* **Requirement**
Present the data from the line containing "Image resolution: width=1024 pixels, height=465" through the line containing "tap(826, 90)" as a Markdown table with the columns Row and Line. Number each row and omit blank lines.

* **Entries supplied**
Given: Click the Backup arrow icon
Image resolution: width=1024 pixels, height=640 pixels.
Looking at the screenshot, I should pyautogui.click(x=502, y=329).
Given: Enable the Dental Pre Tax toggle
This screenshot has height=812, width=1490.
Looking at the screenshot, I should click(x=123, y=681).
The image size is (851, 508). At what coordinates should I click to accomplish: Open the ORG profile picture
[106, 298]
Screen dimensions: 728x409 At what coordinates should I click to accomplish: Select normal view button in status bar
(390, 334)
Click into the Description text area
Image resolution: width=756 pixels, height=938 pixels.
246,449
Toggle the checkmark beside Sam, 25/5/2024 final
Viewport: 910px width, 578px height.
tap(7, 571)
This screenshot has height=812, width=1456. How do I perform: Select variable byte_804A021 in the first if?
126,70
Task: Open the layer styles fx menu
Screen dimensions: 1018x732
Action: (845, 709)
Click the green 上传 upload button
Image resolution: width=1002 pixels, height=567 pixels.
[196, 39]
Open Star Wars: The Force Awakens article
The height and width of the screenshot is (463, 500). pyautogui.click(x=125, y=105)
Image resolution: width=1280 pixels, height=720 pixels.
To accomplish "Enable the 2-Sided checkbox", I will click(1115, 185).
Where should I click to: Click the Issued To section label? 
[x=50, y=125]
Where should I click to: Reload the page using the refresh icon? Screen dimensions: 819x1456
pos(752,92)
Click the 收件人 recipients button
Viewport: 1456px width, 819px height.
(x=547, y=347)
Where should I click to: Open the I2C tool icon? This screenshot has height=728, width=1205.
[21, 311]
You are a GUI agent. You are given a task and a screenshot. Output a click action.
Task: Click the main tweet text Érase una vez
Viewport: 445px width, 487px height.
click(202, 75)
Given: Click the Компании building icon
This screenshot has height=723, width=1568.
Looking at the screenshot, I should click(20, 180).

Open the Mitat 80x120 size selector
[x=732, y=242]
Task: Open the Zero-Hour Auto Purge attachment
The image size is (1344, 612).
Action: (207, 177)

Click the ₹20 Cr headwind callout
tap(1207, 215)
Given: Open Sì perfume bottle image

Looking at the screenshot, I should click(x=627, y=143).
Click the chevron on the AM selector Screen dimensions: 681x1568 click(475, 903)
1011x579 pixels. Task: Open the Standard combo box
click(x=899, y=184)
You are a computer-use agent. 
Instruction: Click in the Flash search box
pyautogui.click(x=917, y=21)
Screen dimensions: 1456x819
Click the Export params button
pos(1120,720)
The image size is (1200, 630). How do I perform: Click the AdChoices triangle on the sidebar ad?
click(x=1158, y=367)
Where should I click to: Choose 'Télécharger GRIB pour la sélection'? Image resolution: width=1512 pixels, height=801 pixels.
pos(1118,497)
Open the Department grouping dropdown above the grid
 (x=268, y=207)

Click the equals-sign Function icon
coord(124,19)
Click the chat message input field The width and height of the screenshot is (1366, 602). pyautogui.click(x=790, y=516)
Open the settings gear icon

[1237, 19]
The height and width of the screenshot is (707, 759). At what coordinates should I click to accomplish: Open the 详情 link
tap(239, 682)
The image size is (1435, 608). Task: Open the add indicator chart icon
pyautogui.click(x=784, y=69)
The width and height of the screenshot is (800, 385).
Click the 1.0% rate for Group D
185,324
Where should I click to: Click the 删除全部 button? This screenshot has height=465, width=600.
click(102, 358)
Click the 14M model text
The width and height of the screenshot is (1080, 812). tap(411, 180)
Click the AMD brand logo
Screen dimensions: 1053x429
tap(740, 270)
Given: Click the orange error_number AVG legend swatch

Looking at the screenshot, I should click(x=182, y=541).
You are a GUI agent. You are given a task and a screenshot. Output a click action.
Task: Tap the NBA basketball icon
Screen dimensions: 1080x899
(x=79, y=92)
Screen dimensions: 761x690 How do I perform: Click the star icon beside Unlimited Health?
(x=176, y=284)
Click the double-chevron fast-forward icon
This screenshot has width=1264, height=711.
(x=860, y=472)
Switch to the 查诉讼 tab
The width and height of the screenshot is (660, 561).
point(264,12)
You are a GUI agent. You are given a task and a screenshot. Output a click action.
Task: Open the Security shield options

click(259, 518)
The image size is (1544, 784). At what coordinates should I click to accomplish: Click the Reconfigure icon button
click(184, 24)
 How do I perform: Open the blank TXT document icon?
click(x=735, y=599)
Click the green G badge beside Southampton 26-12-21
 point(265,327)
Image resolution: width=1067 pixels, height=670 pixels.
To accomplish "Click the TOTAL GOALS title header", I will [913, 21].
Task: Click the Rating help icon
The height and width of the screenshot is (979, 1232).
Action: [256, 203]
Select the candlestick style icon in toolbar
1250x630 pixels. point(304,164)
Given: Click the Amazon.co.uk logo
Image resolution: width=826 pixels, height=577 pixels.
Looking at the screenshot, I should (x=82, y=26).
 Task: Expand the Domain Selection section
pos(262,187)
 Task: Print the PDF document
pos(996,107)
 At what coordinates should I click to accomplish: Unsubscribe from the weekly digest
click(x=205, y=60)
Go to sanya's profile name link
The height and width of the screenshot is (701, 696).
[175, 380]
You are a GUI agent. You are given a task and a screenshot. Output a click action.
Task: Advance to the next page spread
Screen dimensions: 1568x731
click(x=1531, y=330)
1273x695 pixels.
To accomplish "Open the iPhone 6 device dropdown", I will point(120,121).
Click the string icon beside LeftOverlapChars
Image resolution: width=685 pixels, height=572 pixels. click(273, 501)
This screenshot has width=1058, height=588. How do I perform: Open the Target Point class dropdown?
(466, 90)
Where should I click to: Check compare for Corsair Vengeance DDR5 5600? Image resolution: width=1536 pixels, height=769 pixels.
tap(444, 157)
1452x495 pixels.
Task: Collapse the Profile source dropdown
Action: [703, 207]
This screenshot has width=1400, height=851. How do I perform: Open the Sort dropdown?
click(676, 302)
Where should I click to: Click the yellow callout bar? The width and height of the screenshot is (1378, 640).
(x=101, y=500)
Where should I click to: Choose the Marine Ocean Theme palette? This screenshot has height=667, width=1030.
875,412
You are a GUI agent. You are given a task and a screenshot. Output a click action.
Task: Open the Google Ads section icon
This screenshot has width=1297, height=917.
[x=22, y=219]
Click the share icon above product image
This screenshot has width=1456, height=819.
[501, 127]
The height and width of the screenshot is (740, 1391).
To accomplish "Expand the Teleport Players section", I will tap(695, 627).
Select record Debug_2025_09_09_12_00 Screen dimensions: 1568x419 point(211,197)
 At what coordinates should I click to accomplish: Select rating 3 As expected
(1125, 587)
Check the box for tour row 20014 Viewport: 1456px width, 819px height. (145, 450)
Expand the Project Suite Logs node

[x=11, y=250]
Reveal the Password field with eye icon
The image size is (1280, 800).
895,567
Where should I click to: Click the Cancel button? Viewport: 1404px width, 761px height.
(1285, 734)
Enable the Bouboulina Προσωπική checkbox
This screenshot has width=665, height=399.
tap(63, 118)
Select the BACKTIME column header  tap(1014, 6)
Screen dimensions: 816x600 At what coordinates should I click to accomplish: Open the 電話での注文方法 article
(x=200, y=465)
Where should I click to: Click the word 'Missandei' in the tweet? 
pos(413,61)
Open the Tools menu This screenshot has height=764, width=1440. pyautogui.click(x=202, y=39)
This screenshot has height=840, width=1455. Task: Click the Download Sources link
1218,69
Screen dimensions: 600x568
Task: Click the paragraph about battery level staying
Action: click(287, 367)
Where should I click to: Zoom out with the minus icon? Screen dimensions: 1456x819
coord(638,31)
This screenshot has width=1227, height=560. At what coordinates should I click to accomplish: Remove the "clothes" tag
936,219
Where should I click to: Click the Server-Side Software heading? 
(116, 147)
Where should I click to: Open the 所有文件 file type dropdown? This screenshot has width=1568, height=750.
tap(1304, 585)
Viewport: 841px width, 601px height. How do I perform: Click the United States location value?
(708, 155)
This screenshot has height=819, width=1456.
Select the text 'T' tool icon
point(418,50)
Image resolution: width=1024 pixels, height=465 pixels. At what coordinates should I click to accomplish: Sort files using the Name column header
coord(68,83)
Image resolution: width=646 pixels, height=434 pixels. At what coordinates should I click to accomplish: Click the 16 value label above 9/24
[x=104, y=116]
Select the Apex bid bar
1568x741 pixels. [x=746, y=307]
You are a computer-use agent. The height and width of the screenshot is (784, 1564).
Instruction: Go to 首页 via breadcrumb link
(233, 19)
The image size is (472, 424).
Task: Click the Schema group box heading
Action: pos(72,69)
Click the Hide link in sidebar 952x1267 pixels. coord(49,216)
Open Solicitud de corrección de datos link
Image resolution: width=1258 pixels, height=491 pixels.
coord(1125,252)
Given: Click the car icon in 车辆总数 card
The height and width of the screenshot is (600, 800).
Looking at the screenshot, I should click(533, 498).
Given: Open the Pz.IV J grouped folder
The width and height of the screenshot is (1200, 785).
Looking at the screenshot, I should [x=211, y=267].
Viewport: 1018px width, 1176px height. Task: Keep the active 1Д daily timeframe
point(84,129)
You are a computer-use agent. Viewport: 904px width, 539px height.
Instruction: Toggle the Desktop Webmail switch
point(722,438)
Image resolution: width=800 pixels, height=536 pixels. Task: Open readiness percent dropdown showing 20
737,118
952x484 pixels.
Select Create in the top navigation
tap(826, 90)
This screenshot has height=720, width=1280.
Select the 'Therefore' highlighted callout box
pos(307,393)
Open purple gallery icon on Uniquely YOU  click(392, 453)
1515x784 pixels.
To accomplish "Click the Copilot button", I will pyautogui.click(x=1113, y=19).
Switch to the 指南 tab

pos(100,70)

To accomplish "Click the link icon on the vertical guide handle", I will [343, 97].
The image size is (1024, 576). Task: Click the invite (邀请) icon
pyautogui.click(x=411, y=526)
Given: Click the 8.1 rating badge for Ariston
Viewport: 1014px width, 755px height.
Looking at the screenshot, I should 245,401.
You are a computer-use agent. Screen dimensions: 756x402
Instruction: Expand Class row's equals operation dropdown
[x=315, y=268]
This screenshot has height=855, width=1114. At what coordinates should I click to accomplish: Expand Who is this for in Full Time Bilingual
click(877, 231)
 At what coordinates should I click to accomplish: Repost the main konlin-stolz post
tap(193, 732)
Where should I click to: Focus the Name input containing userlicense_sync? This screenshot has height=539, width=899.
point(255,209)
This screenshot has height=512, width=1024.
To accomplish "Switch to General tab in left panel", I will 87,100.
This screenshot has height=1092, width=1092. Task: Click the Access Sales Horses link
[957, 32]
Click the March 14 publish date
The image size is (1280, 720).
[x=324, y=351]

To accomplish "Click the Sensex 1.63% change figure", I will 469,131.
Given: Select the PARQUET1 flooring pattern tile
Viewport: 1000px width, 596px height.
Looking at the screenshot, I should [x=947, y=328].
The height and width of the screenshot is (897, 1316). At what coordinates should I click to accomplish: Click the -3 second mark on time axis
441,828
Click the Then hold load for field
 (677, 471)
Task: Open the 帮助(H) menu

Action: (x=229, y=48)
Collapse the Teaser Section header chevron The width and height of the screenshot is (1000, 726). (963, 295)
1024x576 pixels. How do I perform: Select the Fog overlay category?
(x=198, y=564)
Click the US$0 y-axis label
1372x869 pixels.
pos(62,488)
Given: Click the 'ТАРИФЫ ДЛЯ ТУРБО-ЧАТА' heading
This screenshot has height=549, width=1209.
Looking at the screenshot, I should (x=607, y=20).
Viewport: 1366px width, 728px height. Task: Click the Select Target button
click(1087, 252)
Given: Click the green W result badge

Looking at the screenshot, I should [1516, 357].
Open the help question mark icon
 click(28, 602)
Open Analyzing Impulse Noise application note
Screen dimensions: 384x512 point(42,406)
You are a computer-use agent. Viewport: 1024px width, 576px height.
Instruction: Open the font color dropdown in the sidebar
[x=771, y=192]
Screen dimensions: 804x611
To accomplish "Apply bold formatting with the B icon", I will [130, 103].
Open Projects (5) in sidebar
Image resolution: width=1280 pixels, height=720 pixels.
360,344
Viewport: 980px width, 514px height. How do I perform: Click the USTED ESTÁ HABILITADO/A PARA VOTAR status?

* **Reply**
| Row | Line |
|---|---|
| 1 | Image resolution: width=1024 pixels, height=465 pixels. At what coordinates should I click to accomplish: Sort files using the Name column header |
| 2 | coord(68,83) |
| 3 | Image resolution: width=646 pixels, height=434 pixels. At what coordinates should I click to accomplish: Click the 16 value label above 9/24 |
| 4 | [x=104, y=116] |
| 5 | Select the Apex bid bar |
| 6 | 1568x741 pixels. [x=746, y=307] |
| 7 | You are a computer-use agent. The height and width of the screenshot is (784, 1564). |
| 8 | Instruction: Go to 首页 via breadcrumb link |
| 9 | (233, 19) |
| 10 | The image size is (472, 424). |
| 11 | Task: Click the Schema group box heading |
| 12 | Action: pos(72,69) |
| 13 | Click the Hide link in sidebar 952x1267 pixels. coord(49,216) |
| 14 | Open Solicitud de corrección de datos link |
| 15 | Image resolution: width=1258 pixels, height=491 pixels. |
| 16 | coord(1125,252) |
| 17 | Given: Click the car icon in 车辆总数 card |
| 18 | The height and width of the screenshot is (600, 800). |
| 19 | Looking at the screenshot, I should click(533, 498). |
| 20 | Given: Open the Pz.IV J grouped folder |
| 21 | The width and height of the screenshot is (1200, 785). |
| 22 | Looking at the screenshot, I should [x=211, y=267]. |
| 23 | Viewport: 1018px width, 1176px height. Task: Keep the active 1Д daily timeframe |
| 24 | point(84,129) |
| 25 | You are a computer-use agent. Viewport: 904px width, 539px height. |
| 26 | Instruction: Toggle the Desktop Webmail switch |
| 27 | point(722,438) |
| 28 | Image resolution: width=800 pixels, height=536 pixels. Task: Open readiness percent dropdown showing 20 |
| 29 | 737,118 |
| 30 | 952x484 pixels. |
| 31 | Select Create in the top navigation |
| 32 | tap(826, 90) |